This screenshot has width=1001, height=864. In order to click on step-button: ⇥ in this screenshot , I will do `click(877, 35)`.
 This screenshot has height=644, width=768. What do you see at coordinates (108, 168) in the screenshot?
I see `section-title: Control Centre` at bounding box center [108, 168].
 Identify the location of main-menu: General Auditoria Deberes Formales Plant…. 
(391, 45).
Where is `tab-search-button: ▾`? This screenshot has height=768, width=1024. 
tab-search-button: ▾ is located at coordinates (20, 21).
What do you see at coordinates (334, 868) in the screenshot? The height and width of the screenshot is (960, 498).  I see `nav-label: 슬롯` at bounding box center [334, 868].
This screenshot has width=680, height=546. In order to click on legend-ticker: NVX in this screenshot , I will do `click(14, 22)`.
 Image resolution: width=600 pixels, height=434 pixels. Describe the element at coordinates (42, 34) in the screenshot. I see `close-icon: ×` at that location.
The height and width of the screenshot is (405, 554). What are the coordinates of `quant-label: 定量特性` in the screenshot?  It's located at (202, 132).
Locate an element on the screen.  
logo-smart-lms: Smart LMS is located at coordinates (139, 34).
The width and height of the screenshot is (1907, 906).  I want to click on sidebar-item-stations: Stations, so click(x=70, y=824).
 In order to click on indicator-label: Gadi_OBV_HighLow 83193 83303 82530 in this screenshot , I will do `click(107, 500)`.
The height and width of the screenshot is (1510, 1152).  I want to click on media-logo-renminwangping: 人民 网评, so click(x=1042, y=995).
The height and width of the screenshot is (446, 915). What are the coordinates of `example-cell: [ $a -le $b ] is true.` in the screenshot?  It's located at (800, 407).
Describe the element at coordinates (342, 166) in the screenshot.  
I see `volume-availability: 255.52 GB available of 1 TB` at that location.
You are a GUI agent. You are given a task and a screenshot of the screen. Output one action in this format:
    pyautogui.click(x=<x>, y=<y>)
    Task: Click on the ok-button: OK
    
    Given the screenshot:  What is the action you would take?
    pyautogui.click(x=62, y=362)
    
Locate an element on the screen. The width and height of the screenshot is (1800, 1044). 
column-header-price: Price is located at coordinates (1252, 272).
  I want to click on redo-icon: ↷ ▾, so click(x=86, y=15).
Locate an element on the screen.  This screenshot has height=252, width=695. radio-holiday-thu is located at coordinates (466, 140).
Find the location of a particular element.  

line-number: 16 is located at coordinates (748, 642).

━━━━━━━━━━

▶ [Action item]: Count the lines above that contain the string "button", matching case exactly. Reply with the number only.

▶ [Solved problem]: 4